# [PROBLEM TO WORK ON]
Each line of the records below that contains "June" needs to be copied.

# [DATA SHOWN]

++++++

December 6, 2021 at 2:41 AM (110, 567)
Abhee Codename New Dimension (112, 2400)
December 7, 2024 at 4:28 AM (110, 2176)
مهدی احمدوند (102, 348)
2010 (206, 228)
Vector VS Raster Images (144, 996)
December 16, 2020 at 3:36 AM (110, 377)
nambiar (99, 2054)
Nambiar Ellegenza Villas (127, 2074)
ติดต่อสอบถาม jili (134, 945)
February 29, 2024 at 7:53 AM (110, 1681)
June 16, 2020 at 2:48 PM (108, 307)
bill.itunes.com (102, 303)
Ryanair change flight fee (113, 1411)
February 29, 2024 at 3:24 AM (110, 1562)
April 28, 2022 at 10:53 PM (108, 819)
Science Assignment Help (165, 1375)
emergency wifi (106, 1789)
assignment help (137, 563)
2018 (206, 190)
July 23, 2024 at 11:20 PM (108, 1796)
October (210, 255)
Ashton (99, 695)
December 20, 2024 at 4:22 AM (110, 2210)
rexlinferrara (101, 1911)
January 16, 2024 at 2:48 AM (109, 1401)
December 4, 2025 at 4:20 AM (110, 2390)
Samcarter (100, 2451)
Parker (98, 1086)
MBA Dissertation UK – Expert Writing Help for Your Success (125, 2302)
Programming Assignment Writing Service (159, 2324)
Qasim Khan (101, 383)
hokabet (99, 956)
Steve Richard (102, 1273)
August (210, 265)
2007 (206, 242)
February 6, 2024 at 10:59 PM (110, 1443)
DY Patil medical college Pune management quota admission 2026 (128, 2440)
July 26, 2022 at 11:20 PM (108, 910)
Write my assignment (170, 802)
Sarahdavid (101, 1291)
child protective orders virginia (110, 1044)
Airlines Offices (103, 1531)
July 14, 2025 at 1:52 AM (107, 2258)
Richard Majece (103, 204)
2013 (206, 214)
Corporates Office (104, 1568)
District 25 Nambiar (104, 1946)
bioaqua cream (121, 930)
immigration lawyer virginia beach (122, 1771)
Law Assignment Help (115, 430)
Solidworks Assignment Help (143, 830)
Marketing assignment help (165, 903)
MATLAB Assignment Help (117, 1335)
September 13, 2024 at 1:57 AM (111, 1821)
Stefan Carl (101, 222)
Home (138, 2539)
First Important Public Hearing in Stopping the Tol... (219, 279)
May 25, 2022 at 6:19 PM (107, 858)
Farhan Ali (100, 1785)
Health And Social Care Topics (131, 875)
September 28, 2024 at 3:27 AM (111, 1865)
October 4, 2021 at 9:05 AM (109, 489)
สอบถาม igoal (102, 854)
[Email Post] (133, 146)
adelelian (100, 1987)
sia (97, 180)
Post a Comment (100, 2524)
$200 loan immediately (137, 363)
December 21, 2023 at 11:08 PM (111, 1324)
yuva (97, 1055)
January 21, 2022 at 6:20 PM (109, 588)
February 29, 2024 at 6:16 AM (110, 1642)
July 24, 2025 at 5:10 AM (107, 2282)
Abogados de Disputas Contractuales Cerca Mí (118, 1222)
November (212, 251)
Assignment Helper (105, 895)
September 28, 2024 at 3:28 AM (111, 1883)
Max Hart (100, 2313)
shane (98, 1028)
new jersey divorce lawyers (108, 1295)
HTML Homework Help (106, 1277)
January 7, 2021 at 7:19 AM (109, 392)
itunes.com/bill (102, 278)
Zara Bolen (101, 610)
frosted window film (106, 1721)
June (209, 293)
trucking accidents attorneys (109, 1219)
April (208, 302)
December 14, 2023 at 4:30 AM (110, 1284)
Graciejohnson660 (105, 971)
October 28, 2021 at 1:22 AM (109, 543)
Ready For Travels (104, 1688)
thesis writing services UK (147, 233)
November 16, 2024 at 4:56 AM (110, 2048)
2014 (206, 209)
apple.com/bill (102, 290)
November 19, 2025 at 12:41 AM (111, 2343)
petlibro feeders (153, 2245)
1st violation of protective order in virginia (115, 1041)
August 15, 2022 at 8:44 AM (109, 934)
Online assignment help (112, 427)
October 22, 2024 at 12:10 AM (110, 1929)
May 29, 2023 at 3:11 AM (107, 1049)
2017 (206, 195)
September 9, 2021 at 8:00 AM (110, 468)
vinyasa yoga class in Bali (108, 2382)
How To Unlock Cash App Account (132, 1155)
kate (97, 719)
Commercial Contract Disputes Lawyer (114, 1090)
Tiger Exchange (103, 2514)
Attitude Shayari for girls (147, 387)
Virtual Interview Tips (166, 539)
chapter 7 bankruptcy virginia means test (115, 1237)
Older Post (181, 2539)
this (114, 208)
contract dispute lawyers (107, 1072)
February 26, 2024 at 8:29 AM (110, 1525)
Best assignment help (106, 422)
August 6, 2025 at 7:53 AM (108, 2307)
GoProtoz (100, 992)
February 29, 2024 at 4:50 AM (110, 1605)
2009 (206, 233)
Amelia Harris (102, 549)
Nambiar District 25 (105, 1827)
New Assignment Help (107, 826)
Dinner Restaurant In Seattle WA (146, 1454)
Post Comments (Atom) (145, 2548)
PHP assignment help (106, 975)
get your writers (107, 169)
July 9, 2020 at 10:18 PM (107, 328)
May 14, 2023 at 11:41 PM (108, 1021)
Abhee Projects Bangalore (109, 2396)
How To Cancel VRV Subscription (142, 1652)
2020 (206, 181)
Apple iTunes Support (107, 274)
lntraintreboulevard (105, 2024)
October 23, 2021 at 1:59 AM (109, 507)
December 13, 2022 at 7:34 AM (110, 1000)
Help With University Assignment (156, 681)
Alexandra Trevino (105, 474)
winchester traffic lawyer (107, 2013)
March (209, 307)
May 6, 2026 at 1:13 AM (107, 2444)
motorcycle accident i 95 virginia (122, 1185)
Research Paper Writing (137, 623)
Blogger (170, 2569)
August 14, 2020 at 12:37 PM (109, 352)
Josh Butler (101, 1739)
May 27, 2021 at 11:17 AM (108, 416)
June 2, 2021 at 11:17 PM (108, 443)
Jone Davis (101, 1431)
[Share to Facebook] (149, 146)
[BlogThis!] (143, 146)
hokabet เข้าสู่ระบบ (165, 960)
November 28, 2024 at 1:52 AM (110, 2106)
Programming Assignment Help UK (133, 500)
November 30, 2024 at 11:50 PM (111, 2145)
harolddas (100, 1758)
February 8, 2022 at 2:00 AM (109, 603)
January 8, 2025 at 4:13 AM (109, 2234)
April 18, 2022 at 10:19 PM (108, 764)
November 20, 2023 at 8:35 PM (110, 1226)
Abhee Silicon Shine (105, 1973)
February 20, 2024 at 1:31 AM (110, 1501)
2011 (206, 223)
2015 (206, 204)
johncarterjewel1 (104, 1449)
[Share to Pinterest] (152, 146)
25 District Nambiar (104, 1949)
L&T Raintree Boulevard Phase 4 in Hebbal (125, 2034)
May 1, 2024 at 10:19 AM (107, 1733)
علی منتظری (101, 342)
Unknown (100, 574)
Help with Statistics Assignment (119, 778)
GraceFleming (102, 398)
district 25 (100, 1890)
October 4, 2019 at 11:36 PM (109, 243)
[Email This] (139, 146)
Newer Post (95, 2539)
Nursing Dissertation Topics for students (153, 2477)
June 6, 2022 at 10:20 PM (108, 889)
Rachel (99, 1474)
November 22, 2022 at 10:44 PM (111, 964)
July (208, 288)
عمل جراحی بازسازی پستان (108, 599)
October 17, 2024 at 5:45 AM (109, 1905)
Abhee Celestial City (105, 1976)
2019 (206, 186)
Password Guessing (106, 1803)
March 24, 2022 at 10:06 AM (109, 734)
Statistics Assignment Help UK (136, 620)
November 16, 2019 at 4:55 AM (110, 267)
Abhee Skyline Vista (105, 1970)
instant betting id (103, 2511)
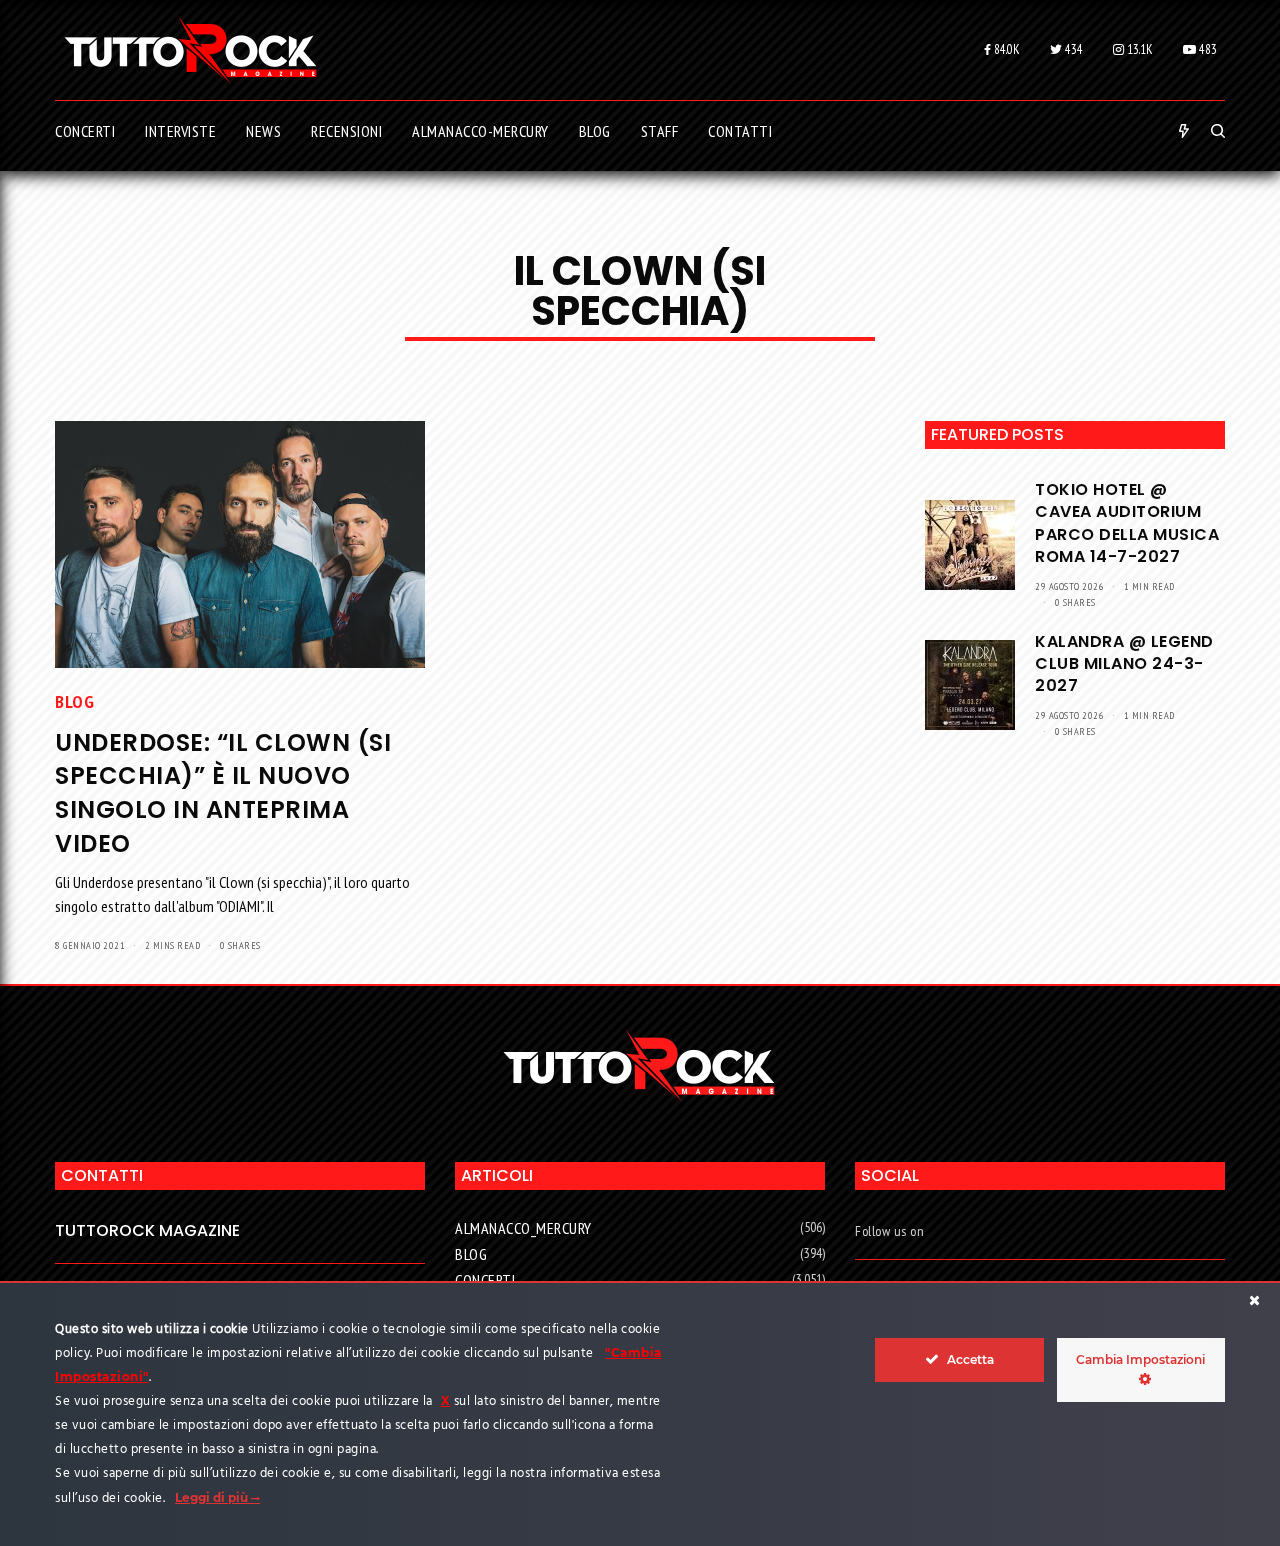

++++++

# [TASK RESPONSE]
June 16, 2020 at 2:48 PM (108, 307)
June (209, 293)
June 2, 2021 at 11:17 PM (108, 443)
June 6, 2022 at 10:20 PM (108, 889)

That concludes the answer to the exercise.